▶ **Try it**:
Only the lines from the one holding "Task: Select the Text tool in left toolbar" through the end of the records below are to be reproduced exactly, and pictures are to be omitted.

Pixel coordinate grounding data
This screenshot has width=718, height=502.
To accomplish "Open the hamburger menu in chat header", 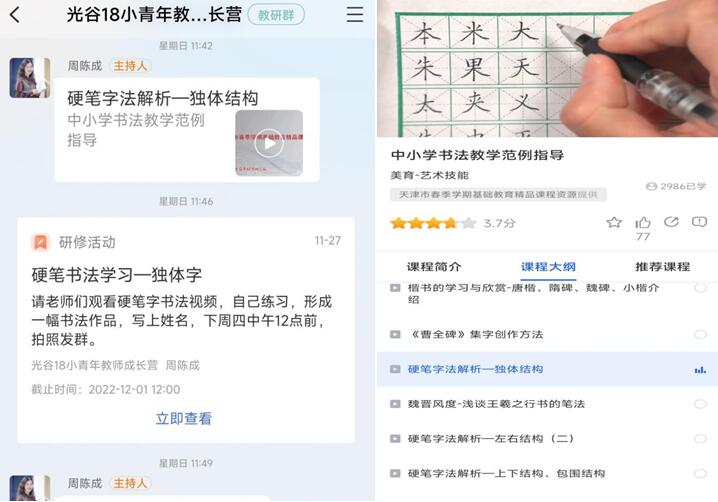I will pyautogui.click(x=354, y=15).
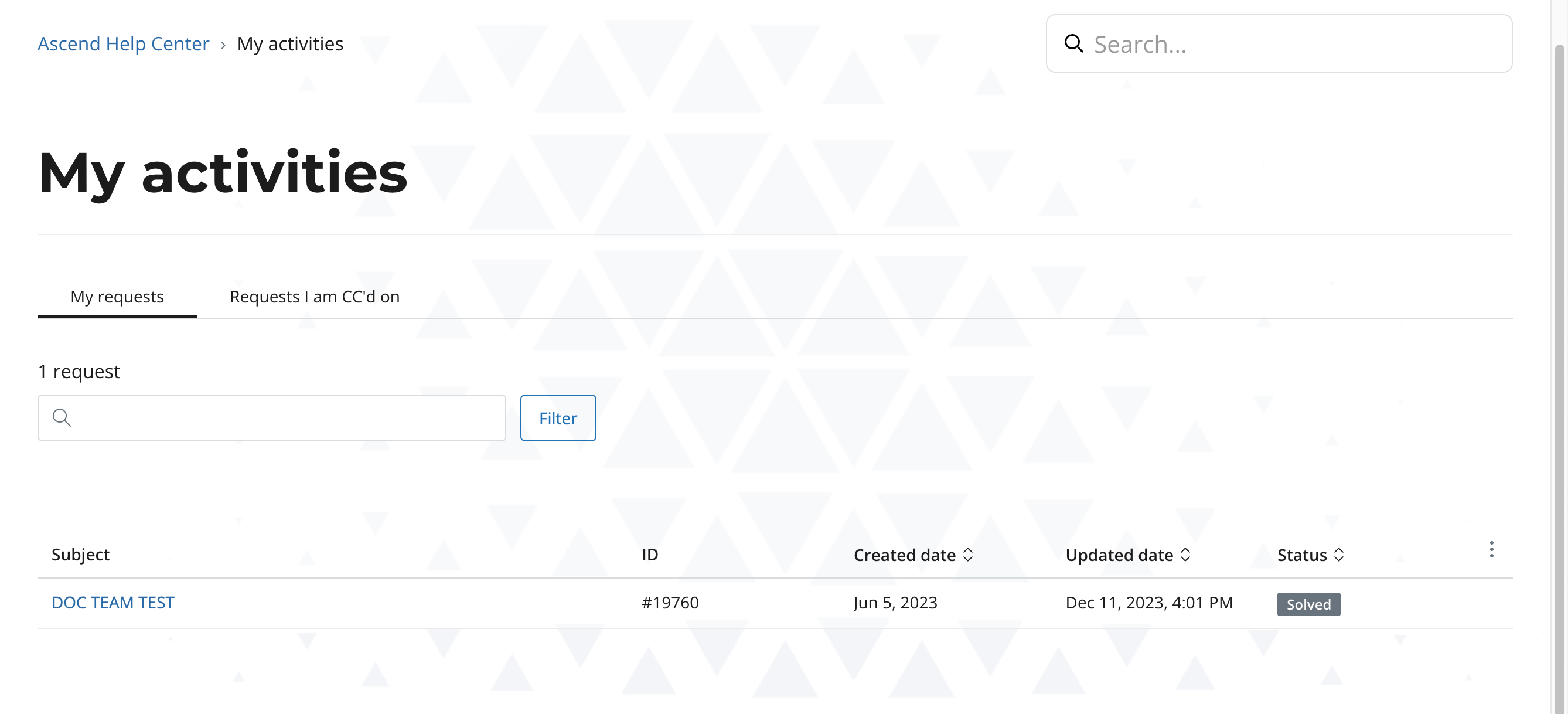Switch to Requests I am CC'd on tab
Viewport: 1568px width, 714px height.
[315, 297]
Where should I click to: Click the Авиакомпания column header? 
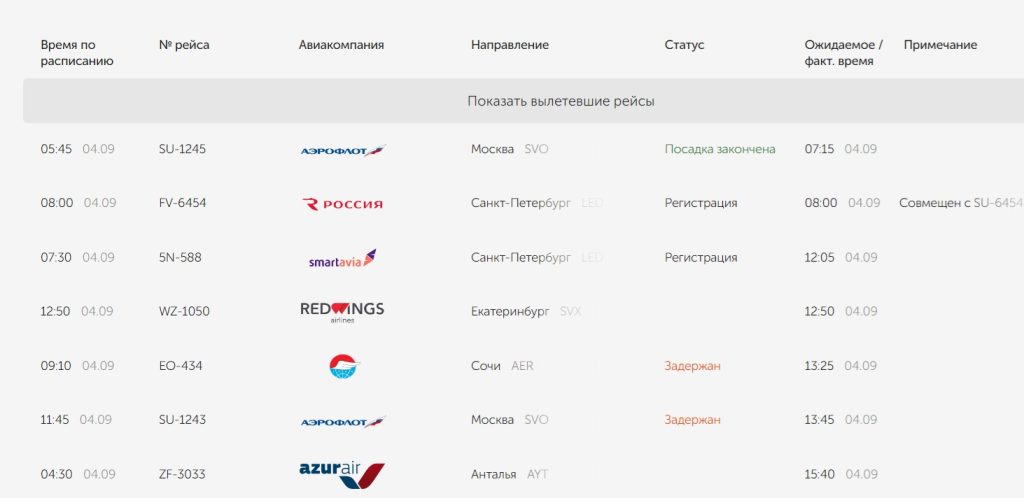(342, 45)
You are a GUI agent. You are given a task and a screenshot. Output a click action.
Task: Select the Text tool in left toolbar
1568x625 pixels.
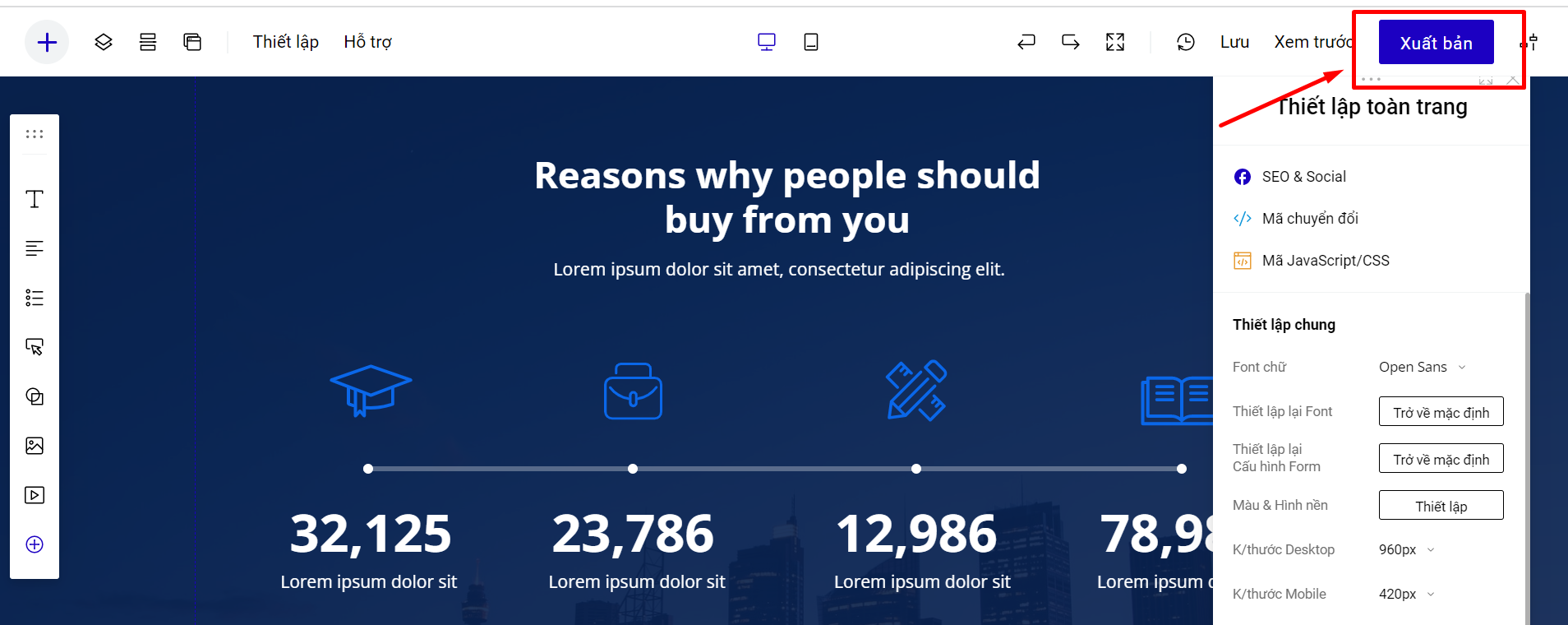[35, 199]
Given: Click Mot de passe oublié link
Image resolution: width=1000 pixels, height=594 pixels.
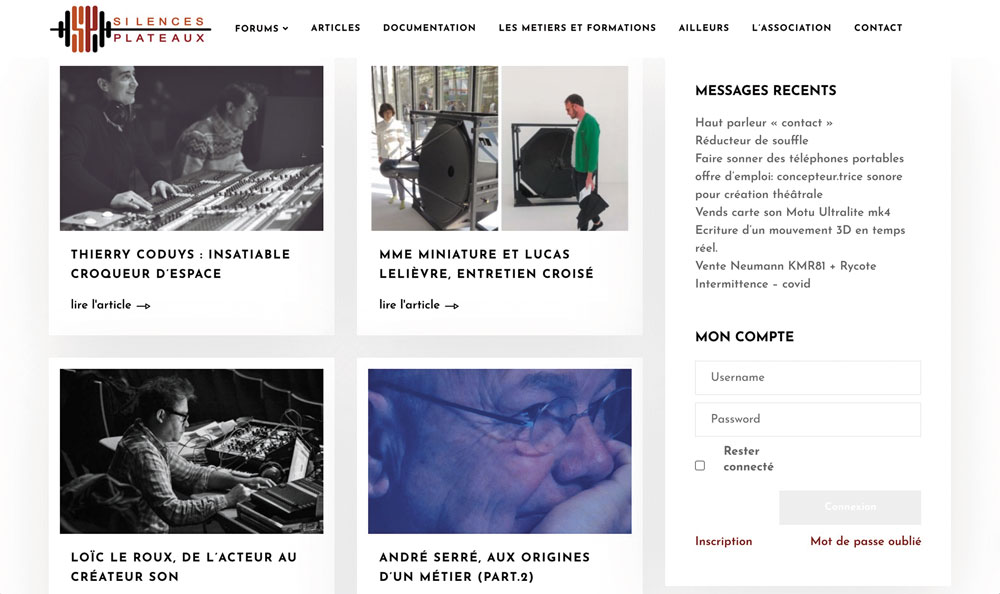Looking at the screenshot, I should [865, 541].
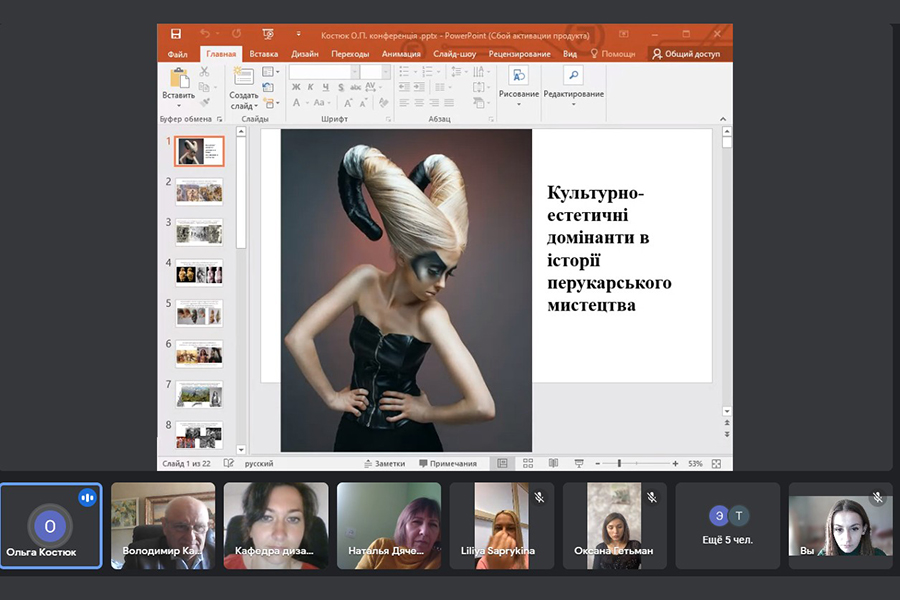Toggle reading view in status bar
The height and width of the screenshot is (600, 900).
point(553,464)
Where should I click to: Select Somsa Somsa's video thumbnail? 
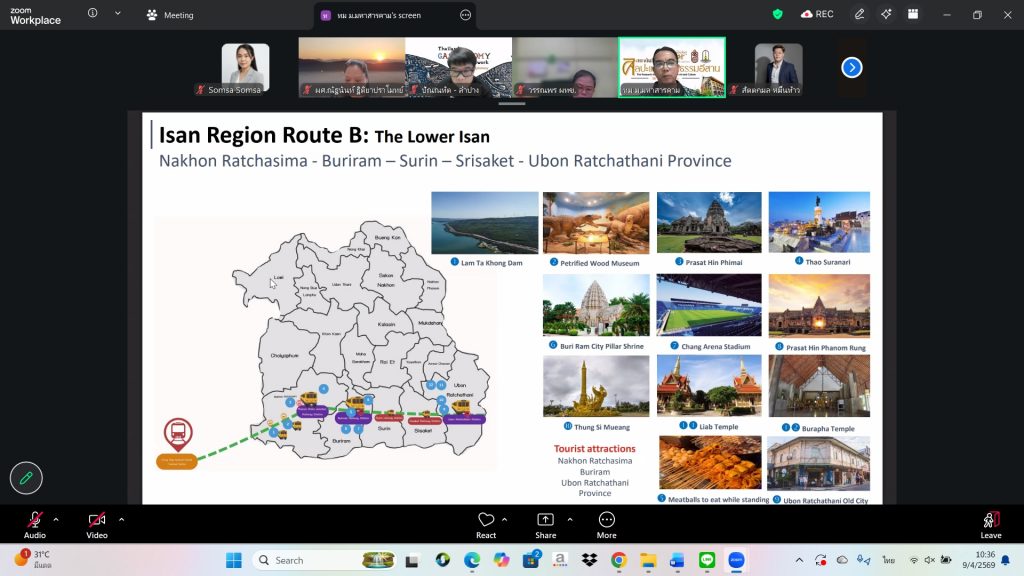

▶ **Your response**:
Task: Select the Text tool in left toolbar
1568x625 pixels.
[35, 199]
Given: Click Mot de passe oublié link
Image resolution: width=1000 pixels, height=594 pixels.
Looking at the screenshot, I should [865, 541].
Toggle reading view in status bar
The height and width of the screenshot is (600, 900).
point(553,464)
Where should I click to: Select Somsa Somsa's video thumbnail? 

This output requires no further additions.